[U-Boot] [PATCH] rockchip: dts: rk3328: add aliases for mmc controller

Tom Rini trini at konsulko.com
Wed May 24 12:56:04 UTC 2017


On Wed, May 24, 2017 at 10:18:12AM +0200, Heiko Stuebner wrote:
> Am Dienstag, 23. Mai 2017, 18:44:37 CEST schrieb Simon Glass:
> > Hi,
> > 
> > On 23 May 2017 at 16:18, Andreas Färber <afaerber at suse.de> wrote:
> > > Hi Heiko,
> > >
> > > Am 23.05.2017 um 23:27 schrieb Heiko Stuebner:
> > >> Am Dienstag, 23. Mai 2017, 17:14:19 CEST schrieb Tom Rini:
> > >>> On Tue, May 23, 2017 at 11:03:23PM +0200, Mark Kettenis wrote:
> > >>>>> From: Heiko Stuebner <heiko at sntech.de>
> > >>>>> Date: Tue, 23 May 2017 22:29:33 +0200
> > >>>>>
> > >>>>> Hi Kever, Tom,
> > >>>>>
> > >>>>> Am Dienstag, 23. Mai 2017, 14:32:44 CEST schrieb Kever Yang:
> > >>>>>>      This is not from kernel, seems the kernel mmc driver does not
> > >>>>>> support aliases now,
> > >>>>>>
> > >>>>>> thought I hope they both support the aliases for ordering.
> > >>>>>
> > >>>>> there was a lengthy discussion about the pros and cons of ordering
> > >>>>> mmc devices last year [0].
> > >>>>>
> > >>>>> With the outcome that explicit ordering via aliases is not desired
> > >>>>> and the argument being that mmc devices are not so different from
> > >>>>> usb storage or scsi/sata devices whose ordering is random all the time.
> > >>>>
> > >>>> Aren't you intepreting the outcome of that discussion a bit too
> > >>>> broadly tough?  That discussion seems to reject an explicit ordering
> > >>>> of mmc device names in the Linux kernel, mainly because better
> > >>>> mechanisms exist to refer to a particular device than its device
> > >>>> name/number.  But that doesn't preclude having a meaningful set of
> > >>>> aliases for certain boards if there is some sort of canonical boot
> > >>>> order or if devices are actually numbered on a board?
> > >>>>
> > >>>> In OpenFirmware the primary purpose of these aliases is to specify
> > >>>> which device to boot from.
> > >>
> > >> readding the lkml-link for the above:
> > >> [0] https://lkml.org/lkml/2016/4/29/621
> > >>
> > >>
> > >> As for that being to broad, wasn't that why Tom suggested moving that
> > >> to a -u-boot.dtsi file, because while generally not desired, it may
> > >> benefit uboot to get some sane boot order / type marks (emmc, sd-card),
> > >> but doesn't influence the core devicetree files that should ideally be
> > >> synced from the kernel or wherever?
> > >
> > > I think you're mixing three very distinct topics here:
> > > a) Whether Linux drivers should use aliases for ordering.
> > > b) Whether to add aliases in the DT.
> > > c) Sync'ing .dts files from Linux vs. local changes.
> > >
> > > I don't see what's wrong with b) as it is useful as a shorthand for
> > > access to a particular node, e.g. for U-Boot's fdt commands.
> > >
> > > Tom's point is that if a certain change is not in the Linux .dts and is
> > > needed for U-Boot, it should go into a U-Boot specific .dtsi file, so
> > > that the change doesn't get overwritten with the next .dts update from
> > > Linux.
> > > In the UEFI boot path we rely on a recent upstream-compatible DT being
> > > provided by U-Boot if none is installed by the OS in a way U-Boot can
> > > load, so the .dts will need to be re-sync'ed later on even if it doesn't
> > > affect U-Boot drivers.

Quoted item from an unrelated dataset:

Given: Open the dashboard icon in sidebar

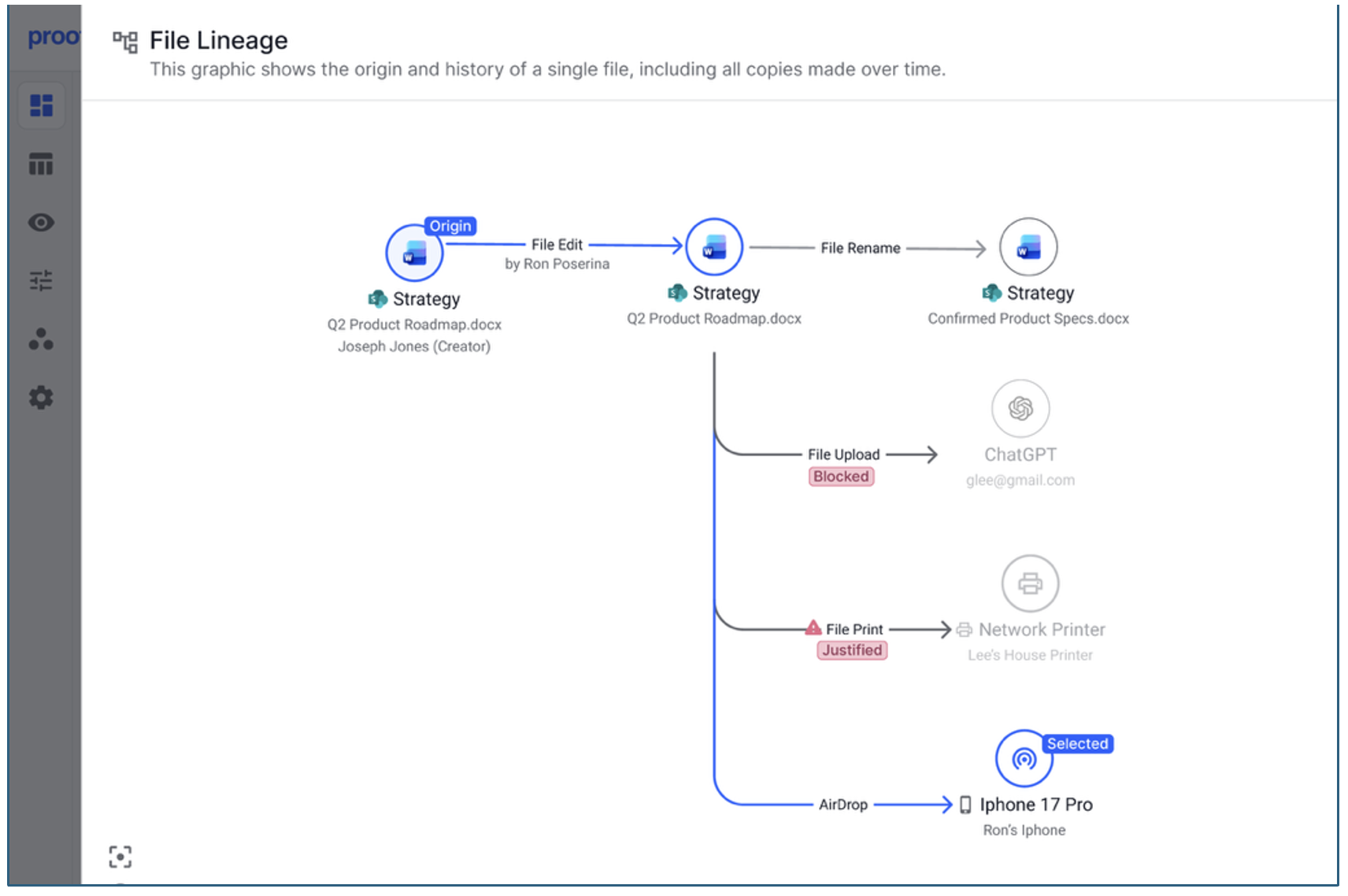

Therefore the commit messages also need to
> > > indicate where the .dts comes from, to avoid regressions on re-sync from
> > > different trees.
> > 
> > Further to that, I think U-Boot needs the aliases because we refer to
> > devices by number.
> > 
> > At a future date if U-Boot moves away from this to named devices, we
> > can revisit it.
> > 
> > But so far as I can tell, without the aliases, U-Boot cannot operate
> > in a reliable, repeatable manner.
> 
> ok, then never mind. You people probably know better what makes
> sense in an u-boot context :-) .

Yeah, but it's one of those things I don't quite understand about why we
need to put non-project-specific (ie it's not a u-boot,xxx thing) into
our spot to append the dts.  If we're talking about good, valid DT
content (ie nearly every SoC manual I've seen says MMC1 is ..., MMC2 is
..., etc, so it's hardware description) why can't it be in the upstream
dts file and simply ignored by the kernel if it doesn't want it?